- **WHAT YOU ARE ASKED TO DO**
Which of the lines below contain the string "Create"? Pull each one out of the data.

Collected data:
------------------------------------
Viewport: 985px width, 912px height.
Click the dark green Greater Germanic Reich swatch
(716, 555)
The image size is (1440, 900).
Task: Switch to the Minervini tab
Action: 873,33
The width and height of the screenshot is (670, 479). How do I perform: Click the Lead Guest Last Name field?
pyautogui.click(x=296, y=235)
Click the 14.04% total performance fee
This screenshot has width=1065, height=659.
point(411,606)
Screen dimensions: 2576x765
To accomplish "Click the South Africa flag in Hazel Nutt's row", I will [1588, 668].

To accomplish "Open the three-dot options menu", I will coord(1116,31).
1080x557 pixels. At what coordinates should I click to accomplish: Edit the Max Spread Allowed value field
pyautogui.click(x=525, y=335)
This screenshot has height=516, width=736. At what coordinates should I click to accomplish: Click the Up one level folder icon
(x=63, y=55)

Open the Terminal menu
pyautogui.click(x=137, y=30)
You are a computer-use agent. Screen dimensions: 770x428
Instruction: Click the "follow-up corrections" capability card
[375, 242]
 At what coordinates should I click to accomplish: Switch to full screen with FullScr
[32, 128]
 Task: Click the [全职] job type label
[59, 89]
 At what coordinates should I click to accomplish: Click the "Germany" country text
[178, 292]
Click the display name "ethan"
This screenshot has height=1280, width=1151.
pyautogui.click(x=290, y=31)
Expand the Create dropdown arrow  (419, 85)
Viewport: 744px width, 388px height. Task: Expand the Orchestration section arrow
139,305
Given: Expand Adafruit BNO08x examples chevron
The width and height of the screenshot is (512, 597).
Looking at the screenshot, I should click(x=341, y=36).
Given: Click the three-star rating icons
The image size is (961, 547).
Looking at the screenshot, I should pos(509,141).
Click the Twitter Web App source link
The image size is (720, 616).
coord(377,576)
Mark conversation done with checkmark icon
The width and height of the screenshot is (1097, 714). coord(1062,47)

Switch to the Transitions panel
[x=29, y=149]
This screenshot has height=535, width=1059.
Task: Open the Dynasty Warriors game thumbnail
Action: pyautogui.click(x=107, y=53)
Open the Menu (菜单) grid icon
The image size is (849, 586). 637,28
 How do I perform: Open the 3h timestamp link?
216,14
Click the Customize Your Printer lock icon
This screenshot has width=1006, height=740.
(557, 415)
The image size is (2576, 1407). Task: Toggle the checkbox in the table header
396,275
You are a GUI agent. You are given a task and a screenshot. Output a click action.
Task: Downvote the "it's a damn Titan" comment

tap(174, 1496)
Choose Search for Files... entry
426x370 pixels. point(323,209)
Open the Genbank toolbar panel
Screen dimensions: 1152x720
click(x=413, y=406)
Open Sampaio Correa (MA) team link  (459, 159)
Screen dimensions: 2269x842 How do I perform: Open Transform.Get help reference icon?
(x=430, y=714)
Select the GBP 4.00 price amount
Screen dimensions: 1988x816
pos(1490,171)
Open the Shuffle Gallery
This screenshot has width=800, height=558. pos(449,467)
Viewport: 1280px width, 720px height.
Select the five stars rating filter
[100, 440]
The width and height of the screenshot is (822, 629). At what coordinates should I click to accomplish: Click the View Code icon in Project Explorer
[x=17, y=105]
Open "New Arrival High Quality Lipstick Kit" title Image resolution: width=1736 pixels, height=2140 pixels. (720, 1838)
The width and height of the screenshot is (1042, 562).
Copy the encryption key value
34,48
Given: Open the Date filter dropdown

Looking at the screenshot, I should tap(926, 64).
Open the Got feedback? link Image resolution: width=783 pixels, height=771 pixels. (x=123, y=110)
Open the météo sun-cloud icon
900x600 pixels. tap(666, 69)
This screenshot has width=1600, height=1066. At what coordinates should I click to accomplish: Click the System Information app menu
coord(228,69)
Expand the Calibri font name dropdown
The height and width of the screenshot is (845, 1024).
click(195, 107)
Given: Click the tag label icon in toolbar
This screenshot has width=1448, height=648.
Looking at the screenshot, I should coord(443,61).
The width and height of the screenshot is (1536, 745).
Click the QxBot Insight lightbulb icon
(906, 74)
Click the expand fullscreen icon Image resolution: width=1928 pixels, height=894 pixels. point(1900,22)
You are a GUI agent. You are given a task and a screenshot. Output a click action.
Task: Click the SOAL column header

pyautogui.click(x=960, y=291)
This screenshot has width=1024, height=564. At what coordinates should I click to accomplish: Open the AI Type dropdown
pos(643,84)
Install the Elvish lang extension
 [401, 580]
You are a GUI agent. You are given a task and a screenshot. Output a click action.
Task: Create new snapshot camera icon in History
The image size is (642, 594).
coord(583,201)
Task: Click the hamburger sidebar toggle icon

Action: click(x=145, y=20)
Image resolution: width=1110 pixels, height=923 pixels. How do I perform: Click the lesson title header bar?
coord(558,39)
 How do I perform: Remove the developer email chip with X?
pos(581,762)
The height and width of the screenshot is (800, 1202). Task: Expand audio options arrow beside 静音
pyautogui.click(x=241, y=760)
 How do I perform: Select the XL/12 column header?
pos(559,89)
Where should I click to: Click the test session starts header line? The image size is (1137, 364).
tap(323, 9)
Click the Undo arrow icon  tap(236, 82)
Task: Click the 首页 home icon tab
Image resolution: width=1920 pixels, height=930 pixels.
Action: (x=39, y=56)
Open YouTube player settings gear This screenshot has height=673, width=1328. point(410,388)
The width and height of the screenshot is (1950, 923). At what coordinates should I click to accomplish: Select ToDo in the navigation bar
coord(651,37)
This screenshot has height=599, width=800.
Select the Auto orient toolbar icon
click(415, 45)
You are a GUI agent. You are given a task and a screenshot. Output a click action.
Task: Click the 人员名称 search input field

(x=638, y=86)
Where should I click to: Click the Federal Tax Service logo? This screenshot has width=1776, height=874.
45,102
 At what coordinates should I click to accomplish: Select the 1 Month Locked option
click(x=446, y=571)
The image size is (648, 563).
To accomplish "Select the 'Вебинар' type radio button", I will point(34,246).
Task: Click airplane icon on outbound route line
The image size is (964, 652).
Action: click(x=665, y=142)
------------------------------------
- **OUTPUT OF THE TASK**
Expand the Create dropdown arrow  (419, 85)
Task: Create new snapshot camera icon in History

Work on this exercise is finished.